Standards bosses at South Tyneside Council have been contacted more than 30 times in less than three months about the behaviour or actions of members of the local authority.
But just 16% of complaints submitted in 2020 have been found to be serious enough to prompt a formal investigation, leading to concerns some may be misusing the process for their own ends.
[The rises in complaints] is slightly concerning,” said independent opposition councillor Glenn Thompson.
“I couldn’t help thinking when going through them, wouldn’t it be great if certain complaints could be identified as vexatious, to give us a better understanding.”
Thompson was speaking at a meeting of the borough council’s Standards Committee, which was held by videolink and broadcast via YouTube.
According to a report for the panel 59 complaints have been processed since the start of the year.
Of these, 47 have been closed either because the person who submitted the original representation later decided they did not want to pursue it, or because it was rejected by the local authority’s monitoring officer, the legal official responsible for standards.

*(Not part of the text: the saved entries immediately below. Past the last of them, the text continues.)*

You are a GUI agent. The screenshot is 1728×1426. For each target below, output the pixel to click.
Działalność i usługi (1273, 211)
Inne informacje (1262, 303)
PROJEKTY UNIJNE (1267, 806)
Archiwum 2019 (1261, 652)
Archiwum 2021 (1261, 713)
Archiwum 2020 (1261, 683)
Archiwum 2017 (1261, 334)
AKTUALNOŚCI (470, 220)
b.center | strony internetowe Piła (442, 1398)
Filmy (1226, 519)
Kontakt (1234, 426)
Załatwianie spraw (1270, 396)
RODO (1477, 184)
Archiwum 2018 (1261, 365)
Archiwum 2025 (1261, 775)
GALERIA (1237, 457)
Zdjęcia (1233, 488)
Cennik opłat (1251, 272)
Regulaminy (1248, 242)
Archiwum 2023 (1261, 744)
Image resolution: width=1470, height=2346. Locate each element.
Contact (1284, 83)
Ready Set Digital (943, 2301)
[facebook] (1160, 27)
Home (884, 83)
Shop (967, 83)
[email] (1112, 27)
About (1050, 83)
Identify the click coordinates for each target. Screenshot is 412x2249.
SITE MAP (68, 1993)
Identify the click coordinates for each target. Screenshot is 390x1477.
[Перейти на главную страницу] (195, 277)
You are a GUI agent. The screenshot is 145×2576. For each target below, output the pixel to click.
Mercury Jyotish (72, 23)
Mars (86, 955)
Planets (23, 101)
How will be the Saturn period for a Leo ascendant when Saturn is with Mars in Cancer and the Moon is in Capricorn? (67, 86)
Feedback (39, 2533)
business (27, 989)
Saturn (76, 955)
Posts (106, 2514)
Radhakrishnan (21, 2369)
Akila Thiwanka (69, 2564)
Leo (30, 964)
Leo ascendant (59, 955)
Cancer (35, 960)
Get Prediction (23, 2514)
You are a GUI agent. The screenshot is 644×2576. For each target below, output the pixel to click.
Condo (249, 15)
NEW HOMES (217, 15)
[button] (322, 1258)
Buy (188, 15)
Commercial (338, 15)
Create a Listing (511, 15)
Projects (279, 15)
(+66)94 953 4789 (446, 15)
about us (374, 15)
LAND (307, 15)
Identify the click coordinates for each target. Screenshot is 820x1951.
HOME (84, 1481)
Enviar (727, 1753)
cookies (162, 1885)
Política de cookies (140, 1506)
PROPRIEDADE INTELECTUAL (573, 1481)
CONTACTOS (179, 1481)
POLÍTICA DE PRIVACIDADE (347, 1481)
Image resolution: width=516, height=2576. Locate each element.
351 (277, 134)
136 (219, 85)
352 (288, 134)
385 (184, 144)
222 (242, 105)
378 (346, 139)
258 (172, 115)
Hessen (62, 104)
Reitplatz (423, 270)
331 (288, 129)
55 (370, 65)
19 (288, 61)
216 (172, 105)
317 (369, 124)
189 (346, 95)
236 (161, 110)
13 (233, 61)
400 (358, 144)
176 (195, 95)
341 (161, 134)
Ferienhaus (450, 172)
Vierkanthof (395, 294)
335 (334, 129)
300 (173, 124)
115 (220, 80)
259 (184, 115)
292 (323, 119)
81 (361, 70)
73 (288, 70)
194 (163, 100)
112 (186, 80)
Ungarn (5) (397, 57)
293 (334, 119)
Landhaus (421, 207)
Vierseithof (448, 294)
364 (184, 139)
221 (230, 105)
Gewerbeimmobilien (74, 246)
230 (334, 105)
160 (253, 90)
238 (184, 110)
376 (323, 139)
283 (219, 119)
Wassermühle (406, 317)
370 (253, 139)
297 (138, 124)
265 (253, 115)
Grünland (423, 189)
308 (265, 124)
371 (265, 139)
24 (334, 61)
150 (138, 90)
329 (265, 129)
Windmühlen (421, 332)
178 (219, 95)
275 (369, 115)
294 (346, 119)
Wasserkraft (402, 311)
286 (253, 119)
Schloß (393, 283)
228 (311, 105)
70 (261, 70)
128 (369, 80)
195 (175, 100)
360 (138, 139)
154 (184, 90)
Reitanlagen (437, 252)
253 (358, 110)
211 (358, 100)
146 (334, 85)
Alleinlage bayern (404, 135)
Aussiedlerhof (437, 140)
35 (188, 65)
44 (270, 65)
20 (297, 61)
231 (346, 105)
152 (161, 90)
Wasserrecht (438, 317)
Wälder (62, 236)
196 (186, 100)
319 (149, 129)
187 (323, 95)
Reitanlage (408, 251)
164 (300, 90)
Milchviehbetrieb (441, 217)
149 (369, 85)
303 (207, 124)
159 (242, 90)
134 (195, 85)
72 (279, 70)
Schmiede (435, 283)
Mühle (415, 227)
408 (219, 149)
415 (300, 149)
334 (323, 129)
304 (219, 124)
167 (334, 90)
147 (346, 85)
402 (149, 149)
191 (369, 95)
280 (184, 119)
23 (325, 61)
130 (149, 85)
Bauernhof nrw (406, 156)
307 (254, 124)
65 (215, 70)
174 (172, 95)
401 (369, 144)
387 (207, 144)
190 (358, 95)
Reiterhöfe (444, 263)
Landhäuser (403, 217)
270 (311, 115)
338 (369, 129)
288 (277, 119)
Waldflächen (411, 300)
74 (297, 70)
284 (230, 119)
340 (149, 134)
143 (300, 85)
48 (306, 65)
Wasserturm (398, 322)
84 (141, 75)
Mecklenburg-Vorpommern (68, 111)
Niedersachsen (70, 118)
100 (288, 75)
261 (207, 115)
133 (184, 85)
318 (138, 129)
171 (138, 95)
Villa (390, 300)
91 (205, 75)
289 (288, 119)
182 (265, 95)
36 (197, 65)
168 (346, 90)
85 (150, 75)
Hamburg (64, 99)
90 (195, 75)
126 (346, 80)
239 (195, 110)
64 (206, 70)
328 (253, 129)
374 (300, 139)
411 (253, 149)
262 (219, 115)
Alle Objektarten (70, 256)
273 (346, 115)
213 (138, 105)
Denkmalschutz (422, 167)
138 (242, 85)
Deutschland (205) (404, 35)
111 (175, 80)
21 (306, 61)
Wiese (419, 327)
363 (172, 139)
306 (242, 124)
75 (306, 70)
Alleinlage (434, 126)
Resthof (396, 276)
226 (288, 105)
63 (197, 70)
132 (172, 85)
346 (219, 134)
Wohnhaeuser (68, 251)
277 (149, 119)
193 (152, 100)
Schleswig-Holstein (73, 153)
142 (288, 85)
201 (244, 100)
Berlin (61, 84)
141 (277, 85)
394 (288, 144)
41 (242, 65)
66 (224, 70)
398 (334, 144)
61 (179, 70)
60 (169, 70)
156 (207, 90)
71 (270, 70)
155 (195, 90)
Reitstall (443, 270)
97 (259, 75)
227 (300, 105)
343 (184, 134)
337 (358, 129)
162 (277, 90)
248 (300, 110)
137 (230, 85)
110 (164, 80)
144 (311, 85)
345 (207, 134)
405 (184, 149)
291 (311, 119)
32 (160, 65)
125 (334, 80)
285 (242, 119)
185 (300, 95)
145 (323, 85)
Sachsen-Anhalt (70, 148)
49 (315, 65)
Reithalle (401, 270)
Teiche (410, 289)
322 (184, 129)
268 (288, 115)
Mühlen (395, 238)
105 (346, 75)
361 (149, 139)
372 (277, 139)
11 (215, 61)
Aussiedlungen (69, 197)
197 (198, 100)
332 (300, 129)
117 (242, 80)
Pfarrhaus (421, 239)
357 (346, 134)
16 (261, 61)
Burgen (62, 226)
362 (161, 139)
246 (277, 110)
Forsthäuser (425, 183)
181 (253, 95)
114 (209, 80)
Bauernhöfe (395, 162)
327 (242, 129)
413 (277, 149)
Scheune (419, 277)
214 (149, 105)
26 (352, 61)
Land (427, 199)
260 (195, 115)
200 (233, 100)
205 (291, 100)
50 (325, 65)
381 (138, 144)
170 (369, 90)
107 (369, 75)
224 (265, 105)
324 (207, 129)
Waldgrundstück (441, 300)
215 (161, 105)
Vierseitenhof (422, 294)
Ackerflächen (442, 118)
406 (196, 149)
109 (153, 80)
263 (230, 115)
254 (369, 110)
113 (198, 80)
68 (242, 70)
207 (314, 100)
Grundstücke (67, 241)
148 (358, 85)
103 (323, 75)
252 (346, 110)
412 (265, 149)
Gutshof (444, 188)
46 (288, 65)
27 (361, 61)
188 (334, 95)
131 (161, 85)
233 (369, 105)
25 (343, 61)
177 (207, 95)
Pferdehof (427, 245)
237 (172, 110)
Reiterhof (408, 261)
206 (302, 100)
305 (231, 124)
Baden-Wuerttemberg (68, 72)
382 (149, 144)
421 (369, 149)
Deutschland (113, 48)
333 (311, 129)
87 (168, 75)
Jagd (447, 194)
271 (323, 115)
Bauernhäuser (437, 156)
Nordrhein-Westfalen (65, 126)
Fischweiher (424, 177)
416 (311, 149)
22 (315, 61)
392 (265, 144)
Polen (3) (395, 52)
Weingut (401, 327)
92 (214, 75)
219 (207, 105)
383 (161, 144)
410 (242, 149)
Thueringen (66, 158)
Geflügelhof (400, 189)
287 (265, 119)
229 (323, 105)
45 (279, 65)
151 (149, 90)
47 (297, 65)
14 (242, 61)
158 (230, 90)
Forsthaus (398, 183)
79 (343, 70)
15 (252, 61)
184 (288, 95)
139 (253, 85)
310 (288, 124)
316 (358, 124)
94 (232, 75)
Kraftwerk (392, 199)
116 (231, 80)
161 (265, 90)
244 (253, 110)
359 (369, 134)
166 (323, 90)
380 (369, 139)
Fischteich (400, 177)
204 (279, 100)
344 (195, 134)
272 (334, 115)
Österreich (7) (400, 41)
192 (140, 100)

John Rumney, the council’s head of legal services, said some were turned down ‘on the grounds of triviality or [because they are] tit for tat’.
Of this year’s complaints, 13 have progressed to a formal investigation, but none have yet gone the distance of being presented to the Standards Committee itself for consideration.
Almost two thirds of all complaints against councillors have been made by their fellow councillors.
Labour councillor Gladys Hobson said: “I’ve been a member of this committee for many years and I find the number of complaints coming through quite disturbing
“We’ve never had this many complaints coming through on an annual basis before and I think it quite disturbing that a lot of these involve members.”